** begin **

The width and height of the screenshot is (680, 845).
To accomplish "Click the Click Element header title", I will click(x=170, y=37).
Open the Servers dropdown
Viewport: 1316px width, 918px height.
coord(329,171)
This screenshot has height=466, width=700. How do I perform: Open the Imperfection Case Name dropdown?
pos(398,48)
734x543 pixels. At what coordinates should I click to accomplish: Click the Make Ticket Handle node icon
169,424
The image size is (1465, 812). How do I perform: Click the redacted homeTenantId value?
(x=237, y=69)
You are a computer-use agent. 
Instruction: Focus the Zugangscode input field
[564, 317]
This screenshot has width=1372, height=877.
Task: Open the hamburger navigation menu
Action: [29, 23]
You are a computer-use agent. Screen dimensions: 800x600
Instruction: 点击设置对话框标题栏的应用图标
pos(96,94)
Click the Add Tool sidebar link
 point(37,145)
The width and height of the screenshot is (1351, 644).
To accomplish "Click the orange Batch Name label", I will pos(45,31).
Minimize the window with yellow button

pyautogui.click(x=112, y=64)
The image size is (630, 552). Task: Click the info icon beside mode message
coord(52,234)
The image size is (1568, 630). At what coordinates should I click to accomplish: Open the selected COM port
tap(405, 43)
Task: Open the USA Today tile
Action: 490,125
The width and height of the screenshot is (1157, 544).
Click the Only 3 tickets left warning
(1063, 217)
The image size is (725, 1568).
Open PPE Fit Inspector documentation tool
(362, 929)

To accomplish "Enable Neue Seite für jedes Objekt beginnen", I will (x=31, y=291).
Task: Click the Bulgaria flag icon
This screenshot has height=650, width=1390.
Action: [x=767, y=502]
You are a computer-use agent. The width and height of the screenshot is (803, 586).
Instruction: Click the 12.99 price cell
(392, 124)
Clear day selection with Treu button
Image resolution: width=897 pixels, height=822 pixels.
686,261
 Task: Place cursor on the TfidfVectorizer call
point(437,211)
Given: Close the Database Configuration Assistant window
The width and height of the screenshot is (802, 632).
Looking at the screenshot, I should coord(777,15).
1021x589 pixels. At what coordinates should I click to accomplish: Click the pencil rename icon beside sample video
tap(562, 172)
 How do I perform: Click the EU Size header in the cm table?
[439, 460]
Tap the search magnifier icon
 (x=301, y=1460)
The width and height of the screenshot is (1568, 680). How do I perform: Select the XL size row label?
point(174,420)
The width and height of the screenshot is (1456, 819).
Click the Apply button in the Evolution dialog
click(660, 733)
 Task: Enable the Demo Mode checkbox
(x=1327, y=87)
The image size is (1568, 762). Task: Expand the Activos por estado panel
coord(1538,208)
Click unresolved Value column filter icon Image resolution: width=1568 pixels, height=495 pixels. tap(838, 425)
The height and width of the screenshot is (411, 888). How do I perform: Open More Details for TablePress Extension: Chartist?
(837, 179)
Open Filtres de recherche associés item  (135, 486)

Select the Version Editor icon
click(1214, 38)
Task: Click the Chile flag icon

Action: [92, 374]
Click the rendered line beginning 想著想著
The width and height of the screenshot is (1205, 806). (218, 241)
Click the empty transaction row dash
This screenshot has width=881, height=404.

** end **

* [Required work]: Reproduce all of the items above verbatim, line by line, with nothing altered or left out.

* [Completed exercise]:
The width and height of the screenshot is (680, 845).
To accomplish "Click the Click Element header title", I will click(x=170, y=37).
Open the Servers dropdown
Viewport: 1316px width, 918px height.
coord(329,171)
This screenshot has height=466, width=700. How do I perform: Open the Imperfection Case Name dropdown?
pos(398,48)
734x543 pixels. At what coordinates should I click to accomplish: Click the Make Ticket Handle node icon
169,424
The image size is (1465, 812). How do I perform: Click the redacted homeTenantId value?
(x=237, y=69)
You are a computer-use agent. 
Instruction: Focus the Zugangscode input field
[564, 317]
This screenshot has width=1372, height=877.
Task: Open the hamburger navigation menu
Action: [29, 23]
You are a computer-use agent. Screen dimensions: 800x600
Instruction: 点击设置对话框标题栏的应用图标
pos(96,94)
Click the Add Tool sidebar link
 point(37,145)
The width and height of the screenshot is (1351, 644).
To accomplish "Click the orange Batch Name label", I will pos(45,31).
Minimize the window with yellow button

pyautogui.click(x=112, y=64)
The image size is (630, 552). Task: Click the info icon beside mode message
coord(52,234)
The image size is (1568, 630). At what coordinates should I click to accomplish: Open the selected COM port
tap(405, 43)
Task: Open the USA Today tile
Action: 490,125
The width and height of the screenshot is (1157, 544).
Click the Only 3 tickets left warning
(1063, 217)
The image size is (725, 1568).
Open PPE Fit Inspector documentation tool
(362, 929)

To accomplish "Enable Neue Seite für jedes Objekt beginnen", I will (x=31, y=291).
Task: Click the Bulgaria flag icon
This screenshot has height=650, width=1390.
Action: [x=767, y=502]
You are a computer-use agent. The width and height of the screenshot is (803, 586).
Instruction: Click the 12.99 price cell
(392, 124)
Clear day selection with Treu button
Image resolution: width=897 pixels, height=822 pixels.
686,261
 Task: Place cursor on the TfidfVectorizer call
point(437,211)
Given: Close the Database Configuration Assistant window
The width and height of the screenshot is (802, 632).
Looking at the screenshot, I should coord(777,15).
1021x589 pixels. At what coordinates should I click to accomplish: Click the pencil rename icon beside sample video
tap(562, 172)
 How do I perform: Click the EU Size header in the cm table?
[439, 460]
Tap the search magnifier icon
 (x=301, y=1460)
The width and height of the screenshot is (1568, 680). How do I perform: Select the XL size row label?
point(174,420)
The width and height of the screenshot is (1456, 819).
Click the Apply button in the Evolution dialog
click(660, 733)
 Task: Enable the Demo Mode checkbox
(x=1327, y=87)
The image size is (1568, 762). Task: Expand the Activos por estado panel
coord(1538,208)
Click unresolved Value column filter icon Image resolution: width=1568 pixels, height=495 pixels. tap(838, 425)
The height and width of the screenshot is (411, 888). How do I perform: Open More Details for TablePress Extension: Chartist?
(837, 179)
Open Filtres de recherche associés item  (135, 486)

Select the Version Editor icon
click(1214, 38)
Task: Click the Chile flag icon

Action: [92, 374]
Click the rendered line beginning 想著想著
The width and height of the screenshot is (1205, 806). (218, 241)
Click the empty transaction row dash
This screenshot has width=881, height=404.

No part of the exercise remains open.